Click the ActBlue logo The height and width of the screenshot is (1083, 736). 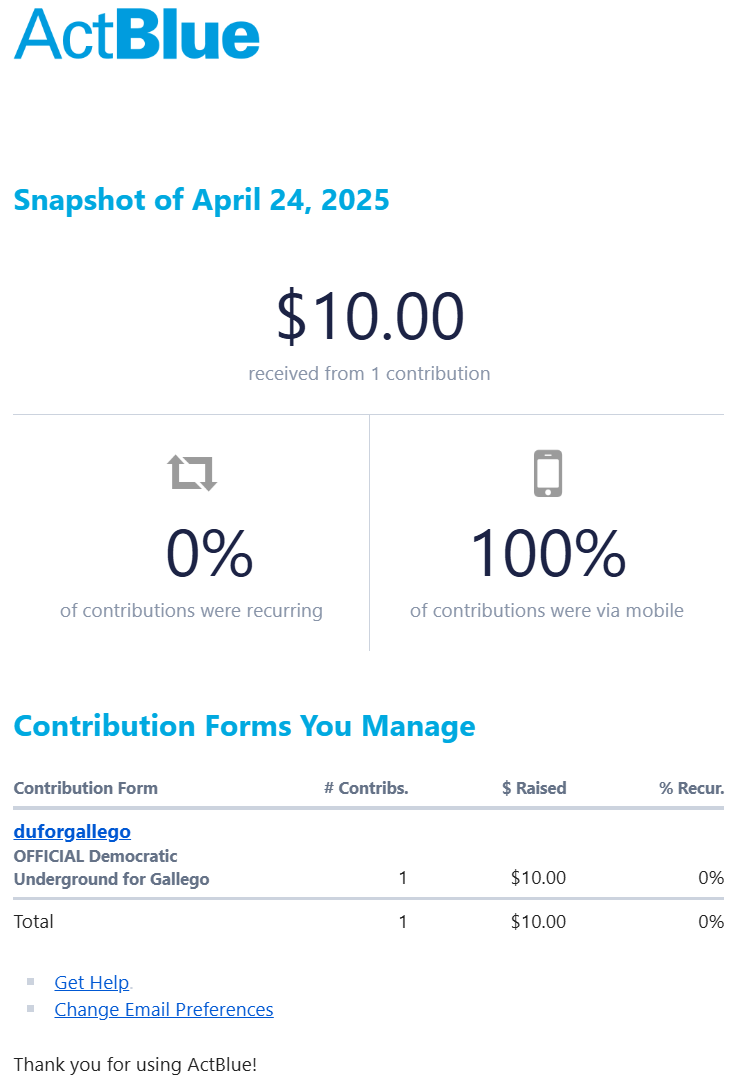137,35
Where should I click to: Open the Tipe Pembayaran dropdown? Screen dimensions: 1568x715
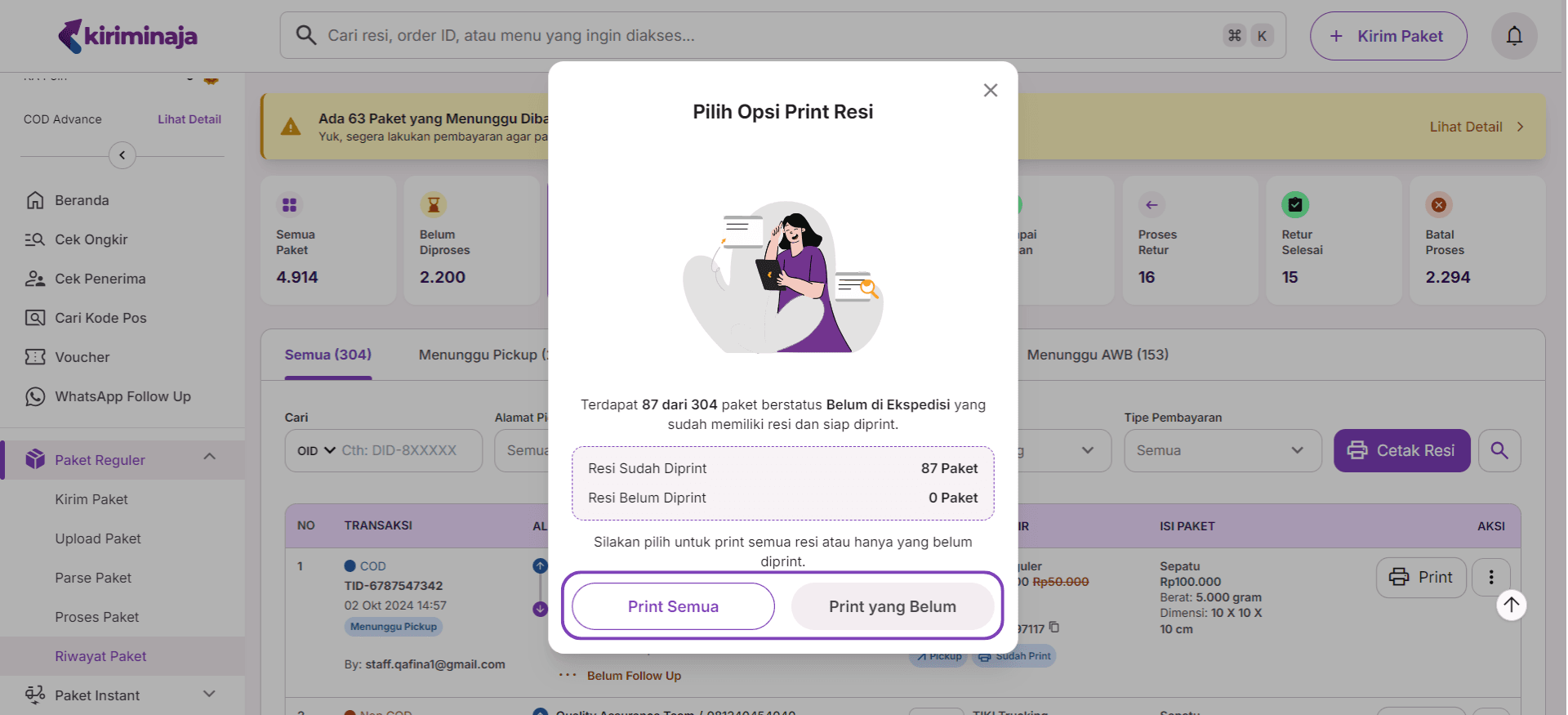point(1222,450)
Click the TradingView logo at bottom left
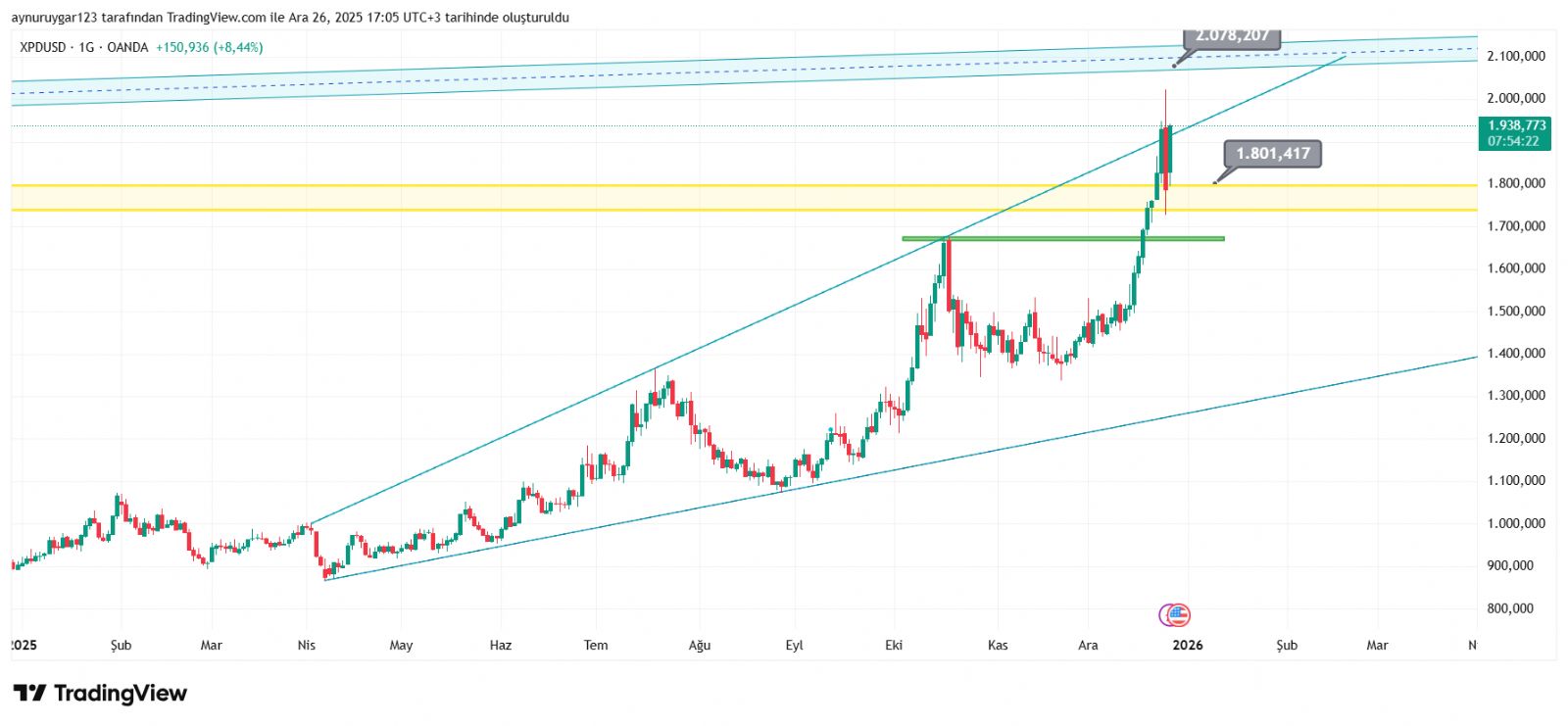1568x726 pixels. tap(100, 694)
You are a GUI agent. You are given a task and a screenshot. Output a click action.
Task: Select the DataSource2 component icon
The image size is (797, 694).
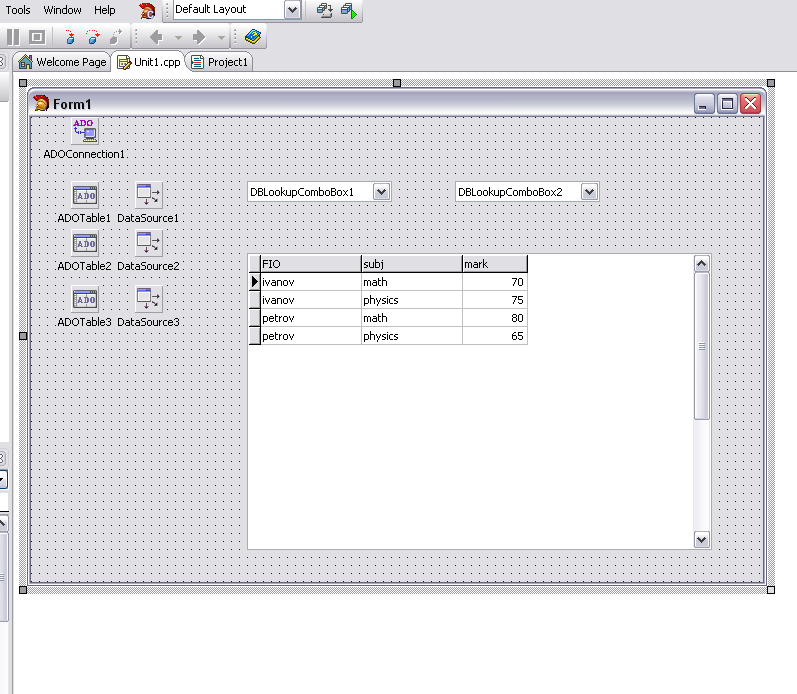click(148, 243)
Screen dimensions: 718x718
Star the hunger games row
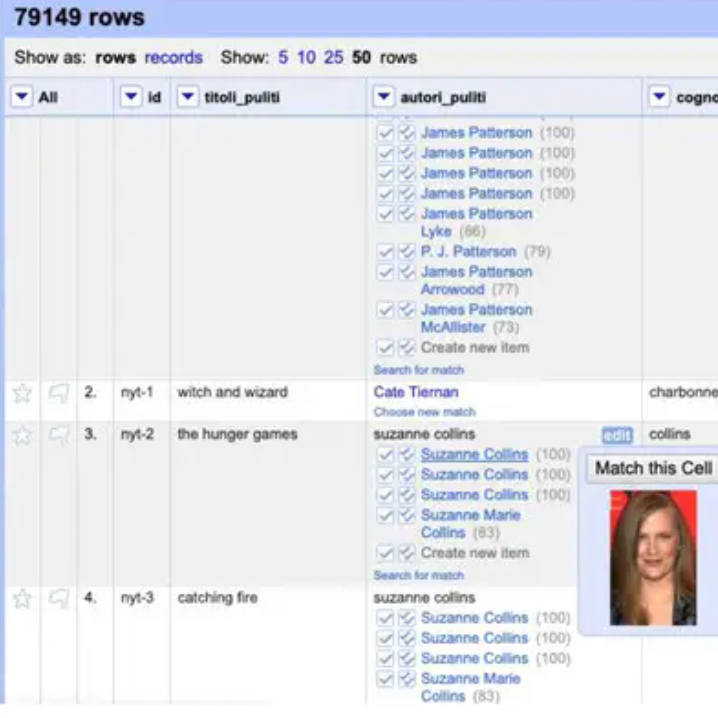click(22, 435)
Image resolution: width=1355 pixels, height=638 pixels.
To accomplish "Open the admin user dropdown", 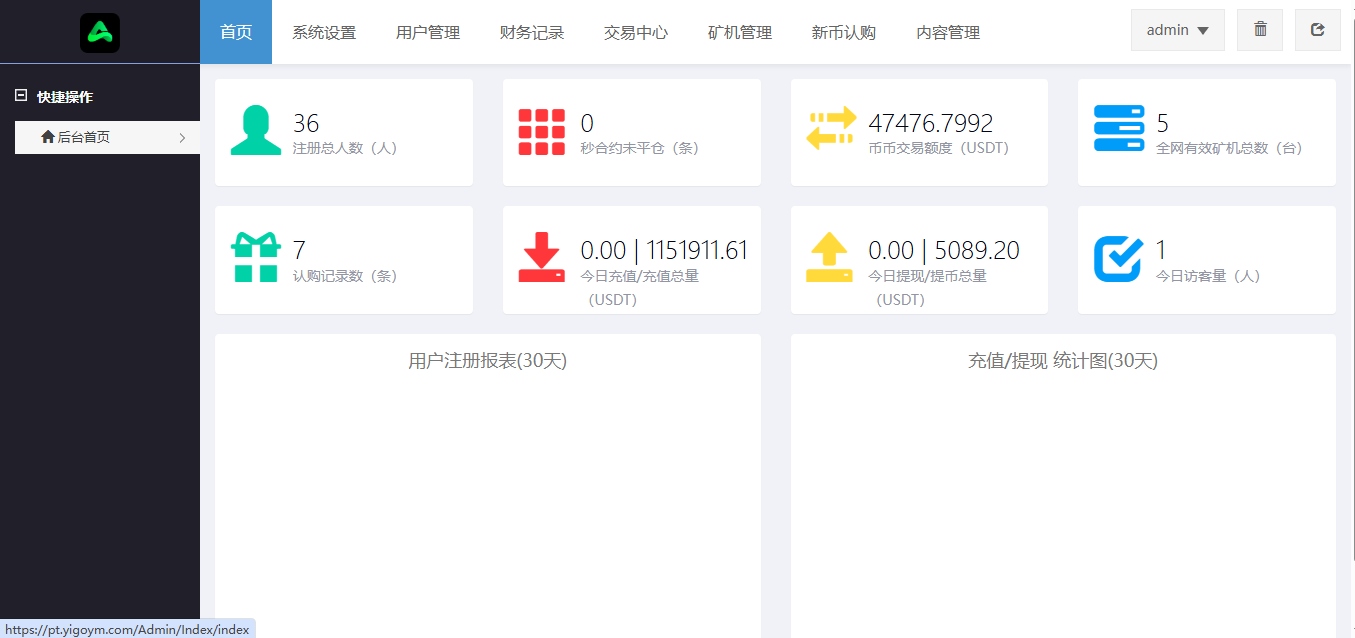I will [x=1177, y=30].
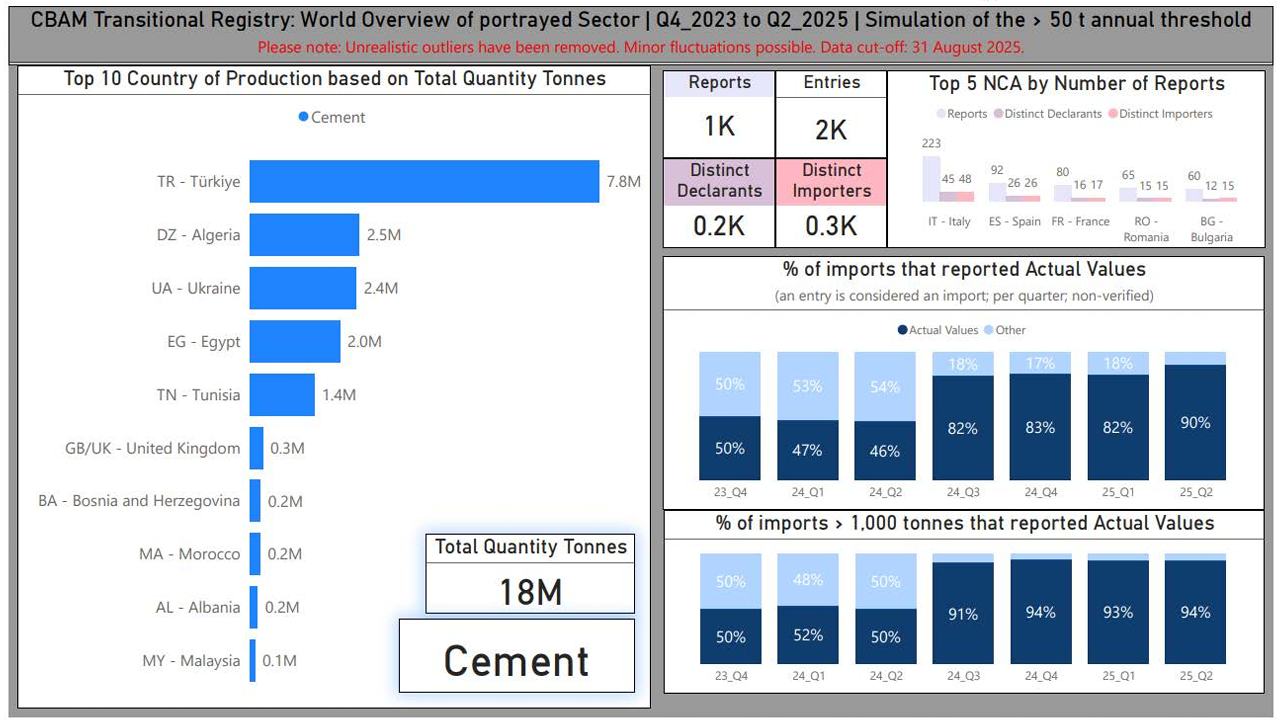
Task: Click the blue Cement legend dot
Action: (x=304, y=118)
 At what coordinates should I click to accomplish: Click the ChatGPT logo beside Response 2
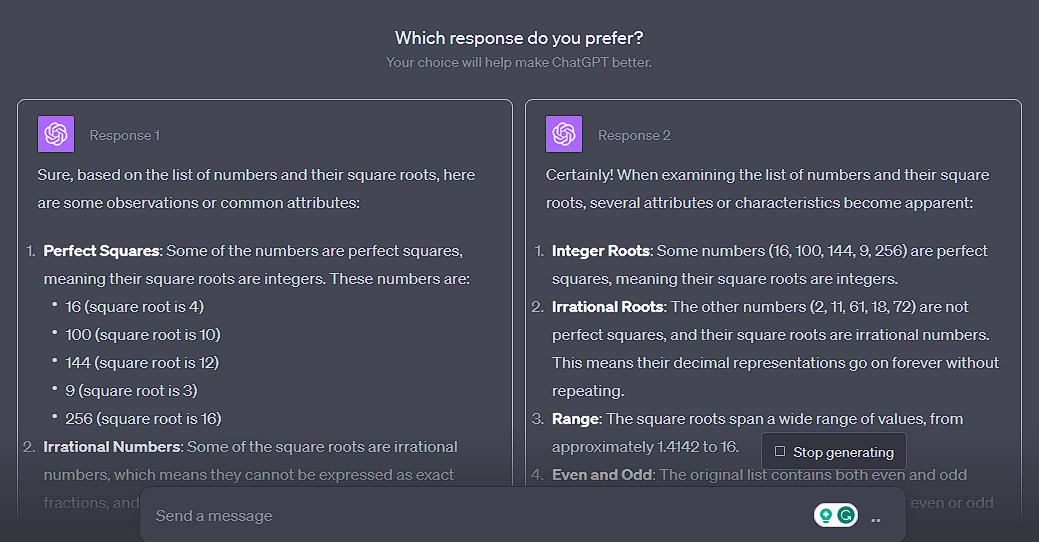pyautogui.click(x=564, y=134)
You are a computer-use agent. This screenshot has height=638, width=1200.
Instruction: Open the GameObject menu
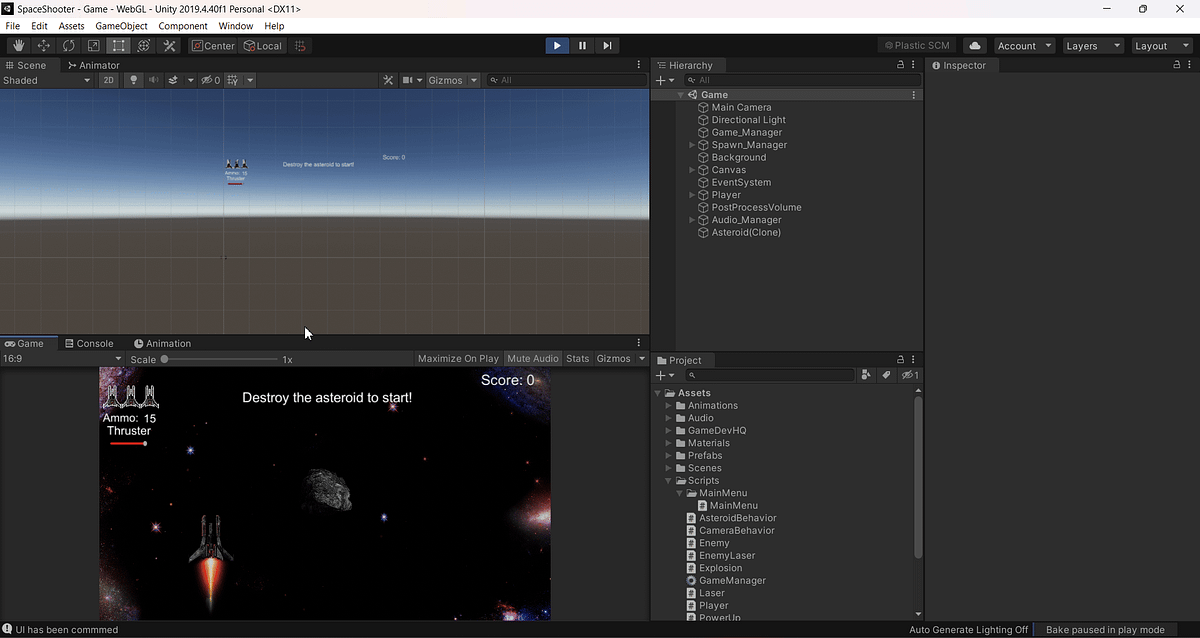tap(121, 25)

--- --- ---

Written instruction:
Reproduce the records from the line that contains "At what coordinates" through the end of the records, both ends included, and leave the pictures out of your answer.

Answer:
 At what coordinates should I click to accomplish: Click the ChatGPT logo beside Response 2
pyautogui.click(x=564, y=134)
You are a computer-use agent. This screenshot has height=638, width=1200.
Instruction: Open the GameObject menu
tap(121, 25)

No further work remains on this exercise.